SELECTED TEXT:
===

Ford rethinks EV strategy again—ditching 3-row SUVs, adding vans


A ford F-150 Lightning, E-Transit, and Mustang Mach-E parked in a row
Enlarge / Ford hoped to build 600,000 EVs a year by now, a mix of Mustang Mach-E crossovers, E-Transit vans, and F-150 Lightning pickups. This year, sales are up 71 percent so far; by the end of June, Ford had sold almost 45,000 EVs.

Ford

Ford has scrapped plans to build some big three-row electric SUVs and is revising its North American electrification roadmap, the company announced this morning. The automaker, which comes in at a distant second to Tesla in the US electric vehicle sales charts, says the focus will now be on cheaper, more efficient EVs, including some new commercial vehicles. Those big SUVs will still show up at some time, but they’ll be hybrids, not fully electric.

Ford has never been afraid to tear up an existing plan, particularly when it comes to EVs. The Mustang Mach-E was supposed to be a much more boring compliance car until an internal skunkworks called Team Edison came up with the idea of a crossover that could only be a Ford in 2017.

But it also had big ambitions for its EVs. It created a new division, called “Model e,” to be responsible for EVs and announced it had locked up supplies for 600,000 EV batteries a year from 2023. In addition to the midsize Mach-E crossover, it created a fully electric version of its best-selling F-150 pickup truck and an electric E-Transit van.

===

GIVEN DATA:
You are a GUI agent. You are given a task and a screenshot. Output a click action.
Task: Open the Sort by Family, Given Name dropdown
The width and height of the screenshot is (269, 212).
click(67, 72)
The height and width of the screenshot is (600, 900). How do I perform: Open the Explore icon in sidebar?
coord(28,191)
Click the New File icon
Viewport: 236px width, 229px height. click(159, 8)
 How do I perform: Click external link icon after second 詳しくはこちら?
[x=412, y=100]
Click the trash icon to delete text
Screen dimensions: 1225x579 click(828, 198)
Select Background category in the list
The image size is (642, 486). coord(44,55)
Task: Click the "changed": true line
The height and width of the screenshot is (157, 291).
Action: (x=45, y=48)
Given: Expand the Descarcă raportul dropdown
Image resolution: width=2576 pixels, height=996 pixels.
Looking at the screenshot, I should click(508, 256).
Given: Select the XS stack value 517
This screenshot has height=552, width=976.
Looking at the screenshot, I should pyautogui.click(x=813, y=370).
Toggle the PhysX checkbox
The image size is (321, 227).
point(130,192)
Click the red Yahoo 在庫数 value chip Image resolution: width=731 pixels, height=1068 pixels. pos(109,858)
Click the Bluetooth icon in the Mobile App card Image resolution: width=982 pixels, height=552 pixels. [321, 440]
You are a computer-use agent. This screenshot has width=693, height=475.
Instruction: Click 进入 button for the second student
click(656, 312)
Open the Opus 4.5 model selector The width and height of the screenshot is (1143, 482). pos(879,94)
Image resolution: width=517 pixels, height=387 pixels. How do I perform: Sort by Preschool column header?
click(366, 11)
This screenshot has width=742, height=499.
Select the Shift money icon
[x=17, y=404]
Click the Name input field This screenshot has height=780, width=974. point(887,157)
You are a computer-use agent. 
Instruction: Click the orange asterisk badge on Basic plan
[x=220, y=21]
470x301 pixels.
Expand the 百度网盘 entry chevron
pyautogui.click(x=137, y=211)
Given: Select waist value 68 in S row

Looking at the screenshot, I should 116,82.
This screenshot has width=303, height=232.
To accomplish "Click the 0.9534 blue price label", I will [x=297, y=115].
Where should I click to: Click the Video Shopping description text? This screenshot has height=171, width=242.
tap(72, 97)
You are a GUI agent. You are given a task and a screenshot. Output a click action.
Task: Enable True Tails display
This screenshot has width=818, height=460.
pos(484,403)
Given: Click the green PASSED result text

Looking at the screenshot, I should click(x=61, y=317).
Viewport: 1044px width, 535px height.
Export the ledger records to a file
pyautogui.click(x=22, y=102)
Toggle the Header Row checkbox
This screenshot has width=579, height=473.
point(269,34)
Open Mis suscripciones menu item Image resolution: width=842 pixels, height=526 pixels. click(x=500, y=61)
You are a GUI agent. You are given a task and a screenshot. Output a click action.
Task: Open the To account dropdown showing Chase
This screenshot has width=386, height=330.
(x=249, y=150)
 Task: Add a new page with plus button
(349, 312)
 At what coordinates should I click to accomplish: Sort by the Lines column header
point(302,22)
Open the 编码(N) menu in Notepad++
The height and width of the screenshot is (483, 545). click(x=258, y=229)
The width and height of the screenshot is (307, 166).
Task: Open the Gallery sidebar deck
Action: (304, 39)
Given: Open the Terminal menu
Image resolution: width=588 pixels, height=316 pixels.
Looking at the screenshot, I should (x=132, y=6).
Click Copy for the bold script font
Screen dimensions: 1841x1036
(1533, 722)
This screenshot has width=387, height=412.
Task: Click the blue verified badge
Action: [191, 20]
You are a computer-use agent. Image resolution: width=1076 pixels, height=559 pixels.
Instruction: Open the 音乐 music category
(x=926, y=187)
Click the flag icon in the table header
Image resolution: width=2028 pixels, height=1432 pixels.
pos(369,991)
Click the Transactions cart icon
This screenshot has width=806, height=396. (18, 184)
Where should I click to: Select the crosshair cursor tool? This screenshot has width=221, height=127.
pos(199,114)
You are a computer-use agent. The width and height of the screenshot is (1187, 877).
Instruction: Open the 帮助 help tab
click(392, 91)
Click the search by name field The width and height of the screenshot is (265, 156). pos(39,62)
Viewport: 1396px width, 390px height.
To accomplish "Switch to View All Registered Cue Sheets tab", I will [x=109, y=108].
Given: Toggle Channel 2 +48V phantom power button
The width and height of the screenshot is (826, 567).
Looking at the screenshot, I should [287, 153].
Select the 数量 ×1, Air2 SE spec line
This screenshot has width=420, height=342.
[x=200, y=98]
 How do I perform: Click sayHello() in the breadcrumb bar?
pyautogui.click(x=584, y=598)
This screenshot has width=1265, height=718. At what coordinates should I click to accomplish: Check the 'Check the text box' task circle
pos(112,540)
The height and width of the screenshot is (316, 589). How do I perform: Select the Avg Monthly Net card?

===

PROBLEMS:
1: Using the article on Ford's EV strategy, decide whether each statement agrees with it: (a) Ford's big three-row SUVs will still arrive, but as hybrids. (b) Ford leads Tesla in US electric vehicle sales. (c) The crossover idea behind the Mustang Mach-E came from Team Edison. Answer yes or no for each, quoting the words that settle it.
2: According to the article on Ford's EV strategy, what name did Ford give the new division responsible for its EVs?
3: Continue the article on Ford's EV strategy from its final sentence.

ANSWERS FOR THE TASKS:
1:
(a) Yes: "Those big SUVs will still show up at some time, but they’ll be hybrids, not fully electric."
(b) No: "comes in at a distant second to Tesla in the US electric vehicle sales charts"
(c) Yes: "an internal skunkworks called Team Edison came up with the idea of a crossover that could only be a Ford in 2017."

2: "Model e."

3:
Sales haven’t been bad, but they’re a long way from those ambitious numbers. In 2023, Ford sold 72,608 EVs in the US and looks set to beat that number handily in 2024. But it has also cut production shifts on the F-150 Lightning pickup truck and has cut back on the number of EV battery factories it planned to build. And the electric version of America’s favorite pickup is being outsold by the Tesla Cybertruck, which costs tens of thousands of dollars more than the Ford.

This February, we learned about a new internal skunkworks that was tasked in 2022 by Ford CEO Jim Farley with developing a new low-cost EV platform, likely in response to Tesla’s now-canceled Model 2—Ford has never been afraid of following Tesla’s lead. In April, Ford said it wanted to have hybrid powertrain options for all its internal combustion engines, recognizing that EV sales alone would be inadequate to meet government fleet emissions regulations.

The new plan

Ford says its new EV roadmap prioritizes a new commercial electric van, which it wants to put into production in 2026 in Ohio. It says there will be a pair of new EV pickup trucks in 2027, including a midsize truck that uses the new lower-cost platform being developed by the skunkworks team.

“We recruited the most technically skilled and creative professionals from inside and outside Ford to drive a radical change in how we develop an electric vehicle,” Farley said. “The work of this highly talented team has evolved into a critical enabler of our electric vehicle strategy. These electric vehicles will be lower cost and not compromised in any way.”

In 2027, another all-new pickup, codenamed T3, is expected to move the game on from the Lightning, with “features and experiences never seen on any Ford truck, including upgraded bi-directional charging capability and advanced aerodynamics.”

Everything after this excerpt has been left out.